Python API determined.pytorch.lightning

determined.pytorch.lightning.LightningAdapter

Pytorch Lightning Adapter, defined here as LightningAdapter, provides a quick way to train your Pytorch Lightning models with all the Determined features, such as mid-epoch preemption, easy distributed training, simple job submission to the Determined cluster, and so on.

LightningAdapter is built on top of our PyTorchTrial API, which has a built-in training loop that integrates with the Determined features. However, it only supports LightningModule (v1.2.0). To migrate your code from the Trainer, please read more about PyTorchTrial and Experiment Configuration.

Porting your PyTorchLightning code is often pretty simple: 1. Bring in your LightningModule and LightningDataModule and initialize them 2. Create a new trial based on LightningAdapter and initialize it. 3. Define the dataloaders.

Here is an example:

from determined.pytorch import PyTorchTrialContext, DataLoader
from determined.pytorch.lightning import LightningAdapter

# bring in your LightningModule and optionally LightningDataModule
from mnist import LightningMNISTClassifier, MNISTDataModule


class MNISTTrial(LightningAdapter):
    def __init__(self, context: PyTorchTrialContext) -> None:
        # instantiate your LightningModule with hyperparameter from the Determined
        # config file or from the searcher for automatic hyperparameter tuning.
        lm = LightningMNISTClassifier(lr=context.get_hparam("learning_rate"))

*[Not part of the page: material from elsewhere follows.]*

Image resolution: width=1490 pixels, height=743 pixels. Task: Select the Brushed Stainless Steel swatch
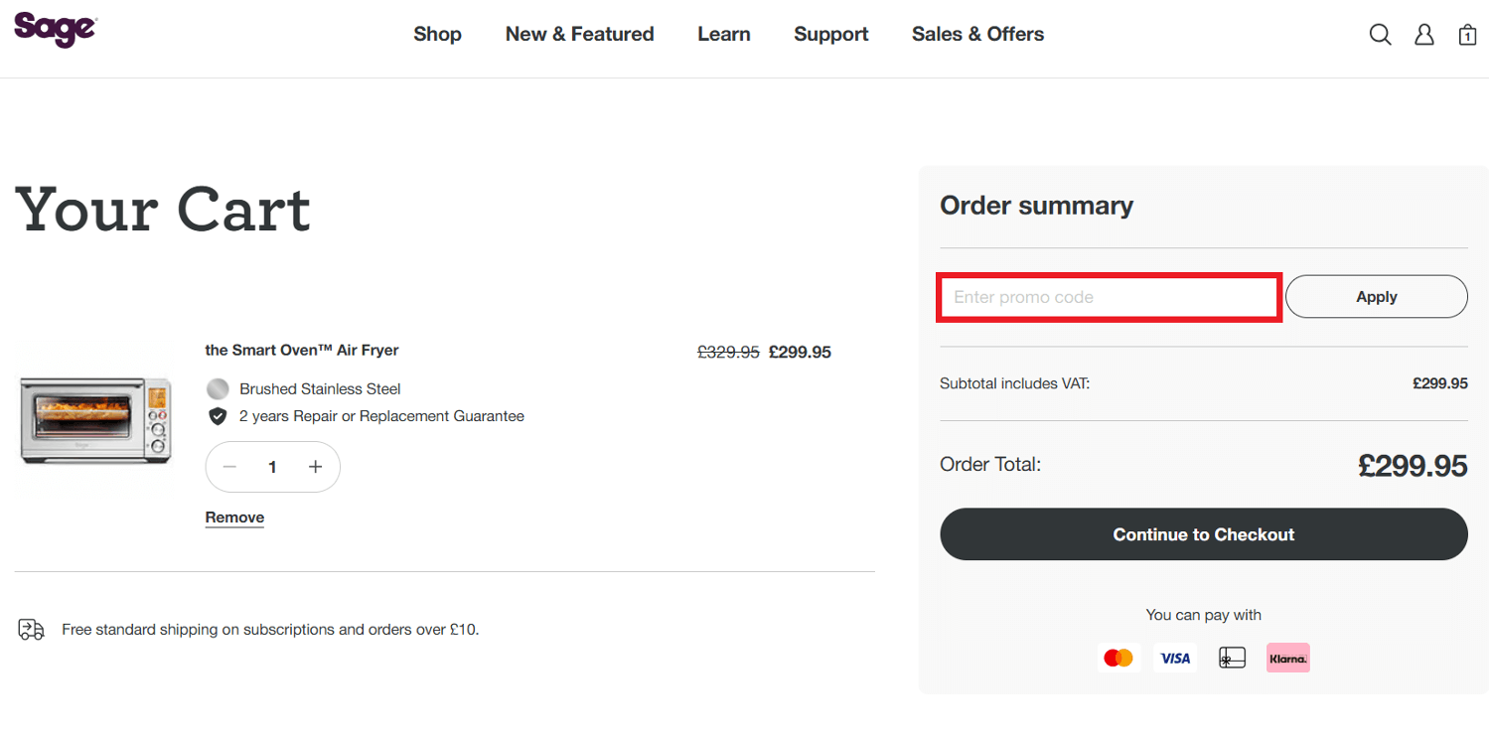217,388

        # instantiate your LightningDataModule and make it distributed training ready.
        data_dir = f"/tmp/data-rank{context.distributed.get_rank()}"
        self.dm = MNISTDataModule(context.get_data_config()["url"], data_dir)

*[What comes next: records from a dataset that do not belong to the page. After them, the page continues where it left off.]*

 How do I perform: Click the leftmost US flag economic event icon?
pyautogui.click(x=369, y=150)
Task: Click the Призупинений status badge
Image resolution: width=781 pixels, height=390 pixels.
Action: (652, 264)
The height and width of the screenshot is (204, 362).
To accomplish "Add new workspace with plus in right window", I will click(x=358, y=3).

        # initialize LightningAdapter.
        super().__init__(context, lightning_module=lm)
        self.dm.prepare_data()

    def build_training_data_loader(self) -> DataLoader:
        self.dm.setup()
        dl = self.dm.train_dataloader()
        return DataLoader(
            dl.dataset, batch_size=dl.batch_size, num_workers=dl.num_workers
        )

    def build_validation_data_loader(self) -> DataLoader:
        self.dm.setup()
        dl = self.dm.val_dataloader()
        return DataLoader(
            dl.dataset, batch_size=dl.batch_size, num_workers=dl.num_workers
        )
class determined.pytorch.lightning.LightningAdapter(context: determined.pytorch._pytorch_context.PyTorchTrialContext, lightning_module: pytorch_lightning.LightningModule, precision: Union[typing_extensions.Literal[32], typing_extensions.Literal[16]] = 32, amp_backend: Union[typing_extensions.Literal['native'], typing_extensions.Literal['apex']] = 'native', amp_level: typing_extensions.Literal['O0', 'O1', 'O2', 'O3'] = 'O2')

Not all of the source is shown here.